Pale ales originated in the UK in the late 1700s after reliable methods existed to produce pale barley malt, and that meant pale-colored beer. At first, the new pale malt was expensive, so the pale beers were limited to wealthier drinkers. But as pale malt became more affordable, pale-colored ales displaced dark ales in popularity, slowly overtaking porter and stout. Bass Brewery of Burton-upon-Trent, England made pale ales famous, thanks to their local hard water suited for the production of pale ale. This alkaline water not only brings an impression of dryness in the finished beer, but also rounds out the hop bitterness, a good quality in a brew with a lot of bitter character. Sierra Nevada “Americanized” the style in 1980 when they boosted the alcohol content of the low ABV English pales, and with more malt also came more hops — specifically Cascade hops. In addition, Sierra Nevada boosted the carbonation, which became a desirable trait for the American beer lover. Since it’s American Craft Beer week, Peaks and Pints suggests you take home five American pale ales in a to-go beer flight we’re calling Peaks and Pints Pilot Program: Pale Ales On The Fly.
Peaks and Pints Pilot Program: Pale Ales On The Fly
5% ABV, 35 IBU
For the past several years, 21st Amendment Brewery collaborated with legendary homebrewer Mike “Tasty” McDole to create a tasty IPA, called Tasty IPA, aggressively hopped with Citra, Mosaic lupulin powder and Ekuanot hop pellets. This year, 21A adjusted the hops, and lowered the alcohol by volume, taking Tasty from an IPA to a “Juicy Pale Ale” that has more hop flavor and aroma and is less bitter. Light gold in color, refreshing, and flavorful with a bright hop character and carbonation, Tasty Juicy is easy drinking.
5.6% ABV, 38 IBU
A tip of the cap to the iconic Sierra Nevada Pale Ale that makes all the others in this flight possible. First brewed in 1980, Sierra was the craft that started appearing next to Bud and Miller handles, thus shifting the beer landscape of what people wanted to drink. It was a victory of flavor over, uh, liquid. It has a deep amber color and an exceptionally full-bodied, complex character. Magnum and Perle gives this this craft beer a clean, bitter taste. Generous quantities of premium Cascade hops give the Pale Ale its fragrant bouquet and spicy flavor.

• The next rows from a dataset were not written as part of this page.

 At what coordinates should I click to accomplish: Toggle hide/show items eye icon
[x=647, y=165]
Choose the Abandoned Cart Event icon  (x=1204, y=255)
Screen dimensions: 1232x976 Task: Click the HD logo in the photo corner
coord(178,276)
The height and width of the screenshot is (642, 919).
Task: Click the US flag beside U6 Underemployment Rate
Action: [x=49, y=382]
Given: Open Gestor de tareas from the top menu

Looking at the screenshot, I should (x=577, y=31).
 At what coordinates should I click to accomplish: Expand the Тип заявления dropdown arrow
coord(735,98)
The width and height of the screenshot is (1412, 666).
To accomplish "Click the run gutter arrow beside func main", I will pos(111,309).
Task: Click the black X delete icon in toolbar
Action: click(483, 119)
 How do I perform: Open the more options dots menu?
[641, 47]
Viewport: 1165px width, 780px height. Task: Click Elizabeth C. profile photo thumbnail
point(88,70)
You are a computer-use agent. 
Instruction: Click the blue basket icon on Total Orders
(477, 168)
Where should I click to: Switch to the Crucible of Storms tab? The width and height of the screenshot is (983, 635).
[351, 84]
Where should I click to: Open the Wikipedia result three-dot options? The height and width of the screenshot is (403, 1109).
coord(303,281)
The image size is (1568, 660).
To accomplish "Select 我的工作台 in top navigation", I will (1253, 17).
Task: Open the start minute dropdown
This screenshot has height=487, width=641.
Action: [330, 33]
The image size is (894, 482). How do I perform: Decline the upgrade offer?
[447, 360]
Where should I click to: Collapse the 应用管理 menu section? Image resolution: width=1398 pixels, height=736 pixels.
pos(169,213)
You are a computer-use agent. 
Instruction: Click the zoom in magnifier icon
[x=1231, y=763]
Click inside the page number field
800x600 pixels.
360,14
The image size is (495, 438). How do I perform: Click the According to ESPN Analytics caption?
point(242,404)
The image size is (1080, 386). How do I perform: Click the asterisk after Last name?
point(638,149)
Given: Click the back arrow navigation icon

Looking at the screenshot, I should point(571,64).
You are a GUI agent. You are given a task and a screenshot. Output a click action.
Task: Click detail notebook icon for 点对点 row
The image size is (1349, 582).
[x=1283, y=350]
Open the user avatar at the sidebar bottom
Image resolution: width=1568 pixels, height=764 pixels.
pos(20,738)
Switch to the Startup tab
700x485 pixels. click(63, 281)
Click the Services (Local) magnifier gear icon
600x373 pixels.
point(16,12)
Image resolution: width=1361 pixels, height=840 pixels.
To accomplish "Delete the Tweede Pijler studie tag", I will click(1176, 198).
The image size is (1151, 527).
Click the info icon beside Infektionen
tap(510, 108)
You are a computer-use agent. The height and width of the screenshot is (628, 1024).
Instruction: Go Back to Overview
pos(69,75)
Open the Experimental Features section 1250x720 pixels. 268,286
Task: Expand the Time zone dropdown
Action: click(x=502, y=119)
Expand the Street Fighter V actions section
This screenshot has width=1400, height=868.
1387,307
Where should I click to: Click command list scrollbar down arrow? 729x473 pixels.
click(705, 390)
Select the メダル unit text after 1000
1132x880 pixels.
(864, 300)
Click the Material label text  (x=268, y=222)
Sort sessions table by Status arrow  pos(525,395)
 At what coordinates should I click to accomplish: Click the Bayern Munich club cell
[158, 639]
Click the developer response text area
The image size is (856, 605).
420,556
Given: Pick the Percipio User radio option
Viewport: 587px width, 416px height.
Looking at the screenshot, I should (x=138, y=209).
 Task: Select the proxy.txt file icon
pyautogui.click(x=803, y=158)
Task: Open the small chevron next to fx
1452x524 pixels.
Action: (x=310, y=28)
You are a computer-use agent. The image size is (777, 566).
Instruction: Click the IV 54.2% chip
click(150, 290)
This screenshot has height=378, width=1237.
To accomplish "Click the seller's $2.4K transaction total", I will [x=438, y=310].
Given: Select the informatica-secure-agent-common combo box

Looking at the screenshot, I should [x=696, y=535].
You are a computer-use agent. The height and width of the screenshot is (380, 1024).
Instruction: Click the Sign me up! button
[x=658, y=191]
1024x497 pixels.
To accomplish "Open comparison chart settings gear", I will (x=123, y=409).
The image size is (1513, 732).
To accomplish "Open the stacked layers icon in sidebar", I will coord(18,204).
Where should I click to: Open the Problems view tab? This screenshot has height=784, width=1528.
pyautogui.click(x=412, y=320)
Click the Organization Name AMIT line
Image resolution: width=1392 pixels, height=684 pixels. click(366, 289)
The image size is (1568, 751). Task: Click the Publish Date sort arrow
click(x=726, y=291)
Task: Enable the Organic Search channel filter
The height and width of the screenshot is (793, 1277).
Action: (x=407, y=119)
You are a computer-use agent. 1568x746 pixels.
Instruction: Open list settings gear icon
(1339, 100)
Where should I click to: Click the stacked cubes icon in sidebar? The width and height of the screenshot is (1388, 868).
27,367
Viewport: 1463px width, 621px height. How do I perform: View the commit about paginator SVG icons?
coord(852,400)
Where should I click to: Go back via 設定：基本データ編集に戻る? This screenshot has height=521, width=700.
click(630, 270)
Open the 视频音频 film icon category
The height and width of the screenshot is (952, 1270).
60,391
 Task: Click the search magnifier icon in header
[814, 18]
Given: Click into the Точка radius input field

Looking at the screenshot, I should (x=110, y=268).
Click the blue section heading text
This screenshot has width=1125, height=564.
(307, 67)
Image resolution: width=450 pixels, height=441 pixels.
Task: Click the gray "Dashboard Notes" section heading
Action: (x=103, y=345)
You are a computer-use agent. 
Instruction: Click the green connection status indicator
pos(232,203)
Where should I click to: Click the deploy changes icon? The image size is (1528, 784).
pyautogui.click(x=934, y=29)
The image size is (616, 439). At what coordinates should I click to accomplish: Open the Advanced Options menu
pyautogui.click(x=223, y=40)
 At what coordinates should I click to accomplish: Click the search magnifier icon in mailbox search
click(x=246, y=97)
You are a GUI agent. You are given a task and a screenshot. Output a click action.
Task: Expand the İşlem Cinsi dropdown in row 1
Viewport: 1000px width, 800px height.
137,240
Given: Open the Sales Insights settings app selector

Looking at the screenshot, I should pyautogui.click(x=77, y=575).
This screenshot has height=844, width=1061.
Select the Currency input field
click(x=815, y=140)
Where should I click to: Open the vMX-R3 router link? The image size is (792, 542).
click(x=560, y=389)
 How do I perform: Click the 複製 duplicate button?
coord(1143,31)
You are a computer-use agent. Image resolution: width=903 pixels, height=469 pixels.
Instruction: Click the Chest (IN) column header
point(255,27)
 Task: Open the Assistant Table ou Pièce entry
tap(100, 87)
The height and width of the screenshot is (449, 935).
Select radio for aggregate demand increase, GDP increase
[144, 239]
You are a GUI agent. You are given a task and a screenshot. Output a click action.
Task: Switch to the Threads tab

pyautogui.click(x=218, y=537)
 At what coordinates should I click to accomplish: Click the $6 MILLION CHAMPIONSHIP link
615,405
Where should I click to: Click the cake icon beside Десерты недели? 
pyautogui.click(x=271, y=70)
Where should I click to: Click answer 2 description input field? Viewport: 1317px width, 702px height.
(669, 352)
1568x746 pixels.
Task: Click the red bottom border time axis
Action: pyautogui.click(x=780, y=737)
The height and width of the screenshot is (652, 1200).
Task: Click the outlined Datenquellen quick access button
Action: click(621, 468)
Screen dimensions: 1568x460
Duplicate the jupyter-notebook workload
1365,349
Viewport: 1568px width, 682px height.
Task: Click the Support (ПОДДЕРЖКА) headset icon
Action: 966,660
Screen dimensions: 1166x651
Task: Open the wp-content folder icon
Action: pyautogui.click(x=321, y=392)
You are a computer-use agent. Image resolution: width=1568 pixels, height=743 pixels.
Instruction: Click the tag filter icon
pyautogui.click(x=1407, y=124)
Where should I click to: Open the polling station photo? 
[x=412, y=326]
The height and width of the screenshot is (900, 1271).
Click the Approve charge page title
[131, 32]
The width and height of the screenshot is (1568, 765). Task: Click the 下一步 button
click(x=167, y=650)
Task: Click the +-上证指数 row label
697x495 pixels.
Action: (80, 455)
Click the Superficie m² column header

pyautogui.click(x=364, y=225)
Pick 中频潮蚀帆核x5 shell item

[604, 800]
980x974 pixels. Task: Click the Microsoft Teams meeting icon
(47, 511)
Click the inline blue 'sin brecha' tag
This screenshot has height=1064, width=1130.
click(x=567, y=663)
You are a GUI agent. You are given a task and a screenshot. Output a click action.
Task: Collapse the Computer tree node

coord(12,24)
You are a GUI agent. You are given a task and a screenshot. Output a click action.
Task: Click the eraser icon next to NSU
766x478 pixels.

Chris Baum, John Cope, Chad Roberts, David Paulson, and Karl Vanevenhoven opened Varietal Beer Co. in April 2018 in the Port of Sunnyside between Yakima and the Tri-Cities in Eastern Washington. Head brewer Baum brewed this hazy pale ale with his dad, John Baum, with the name a homage to his boat captain/motel owner(?) father. Sail the clear waters with this hazy dream, hopped with Loral and Comet for aroma of lemon blossom, followed by citrus flavor and mild bitterness.
“Whether you call it Shangri-La or Utopia or City of Dreams, one thing is certain — this is the beer you will find there.” So states Fort George Brewery’s City of Dreams hazy pale hype. For the amount of love Fort George gushes over its hometown of Astoria it would seem they brewed this delicious pale for the city. Fort George’s new year-round pale tastes like the bastard love child of their Suicide Squeeze IPA. There’s a mango/tropical quality on the nose that translates to the taste, with a touch of grapefruit. It’s not bitter. It’s creamy. It’s delicious.
We’re not sure why American Solera offers a Pals Pale Ale series with two guys hugging on the can. Maybe the Tulsa brewery enjoyed the hugs they received after being named second Best New Brewery in the World for 2016 and Best New Brewery in the United States for 2016 by RateBeer. According to Psychology Today, more frequent hugs are related to higher oxytocin levels and lower baseline blood pressure. Thus, frequent partner hugging enhances cardiovascular health and therefore potentially reduces the risk of heart disease. We’ll ponder that positively while enjoying this pale ale generously dry hopped with Simcoe and Amarillo hops for all that orange mango goodness.